I love the ending. I wouldn't call it "happy," though. The word I would use to describe it is bittersweet, which has already been mentioned. It always makes me cry, and it breaks my heart, but I wouldn't have it any other way. The ending is perfect.


----------



## Saucy (Jul 12, 2004)

iam not one to get emotional at the end of a book, a story is a story, if u dont like the way it ends make up ur own ending thats the blessing of fiction


----------



## greypilgrim (Jul 12, 2004)

I think the ending was absolutely perfect.  Espescially Aragorn/Arwen.  

If I would change one thing, though, Gollum would have redeemed himself, been forgiven, and sailed to the undying lands with everyone else. (soft spot in my heart for the poor wretch)


----------



## Moonflower (Jul 14, 2004)

I think the ending is very sad, especially because Frodo could never gain back the same simple peace and eventually had to leave. But it is sad in a peaceful way. 

The Appendix Tale of Arwen/Aragorn is very depressing. The only thing that makes me feel better when I read it is when I focus on the 120 odd years they were able to spend together as Queen and King. But Arwen's ultimate fate is still pretty depressing.


----------



## greypilgrim (Jul 14, 2004)

Yeah, I was sad about that too (Arwen).


----------



## Aglarband (Jul 14, 2004)

The ending to LOTR is not sad, but it is not happy either.

What the ending is is REAL. Even though the world of Middle-earth was very unreal. The characters and emotions were. How many stories do you read and everyone is all happy at the end? Most of them right? And you can't help but feeling that it isn't real, or just cheezy. The characters in Tolkien's stories all have very UNfairy-tale lives. The stories of Tolkien are more like Greek Dramas than Fantasy tales. This is why people think of the ending of his books are sad, they arn't they are real.

These stories are very much like what legends are before they are told and retold then the heros become mythic, and the ending is changed to better suit the tellers audience. Thats what makes these stories amazing.


----------



## 33Peregrin (Jul 31, 2004)

Saucy said:


> i think the ending was fine, mostly cause i never liked frodo



Can you tell me why?


----------



## Niirewen (Aug 5, 2004)

Frodo isn't my favorite, but I always thought it was terribly sad when he left Middle-earth. Mostly because I feel so sorry for poor Sam. Also it's hard to let him go if you get attached to him, which isn't very hard to do (for me, at least).


----------



## Khazad (Aug 14, 2004)

Aglarband said:


> The ending to LOTR is not sad, but it is not happy either.
> 
> What the ending is is REAL. Even though the world of Middle-earth was very unreal. The characters and emotions were. How many stories do you read and everyone is all happy at the end? Most of them right? And you can't help but feeling that it isn't real, or just cheezy. The characters in Tolkien's stories all have very UNfairy-tale lives. The stories of Tolkien are more like Greek Dramas than Fantasy tales. This is why people think of the ending of his books are sad, they arn't they are real.
> 
> These stories are very much like what legends are before they are told and retold then the heros become mythic, and the ending is changed to better suit the tellers audience. Thats what makes these stories amazing.
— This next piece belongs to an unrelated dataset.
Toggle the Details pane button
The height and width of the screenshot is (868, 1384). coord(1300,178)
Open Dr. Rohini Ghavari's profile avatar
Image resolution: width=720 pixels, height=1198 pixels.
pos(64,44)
I totally agree. Tolkien was realistic, living two world wars did had impact on him and his writings. Nobody do not win in war, nothing is not the same after the sacrifice. Tolkien pointed that out very nicely.


----------



## Barliman Butterbur (Aug 24, 2004)

Heathertoes said:


> I always feel utterly depressed when I finish the LotR, especially if I include the Tale of Aragorn and Arwen. Does everyone feel the same?



You bring up profound questions: What is Tolkien's intention as to how the reader is supposed to feel after finishing the book? What is the main theme of the book?

My feeling is this (even though T has denied it): that his soul was so fried after his experience in WW I that he somehow had to respond to it in a way that he could find resolution to it in himself. He had lost virtually all his friends; he had seen (and smelled and perhaps even touched) horrific things on the battlefield. He sustained permanent psychic wounds for which there was no modern treatment, such as today's procedures of handling post-traumatic stress syndrome — indeed, the concept was not even coined then. At best he was "shell-shocked."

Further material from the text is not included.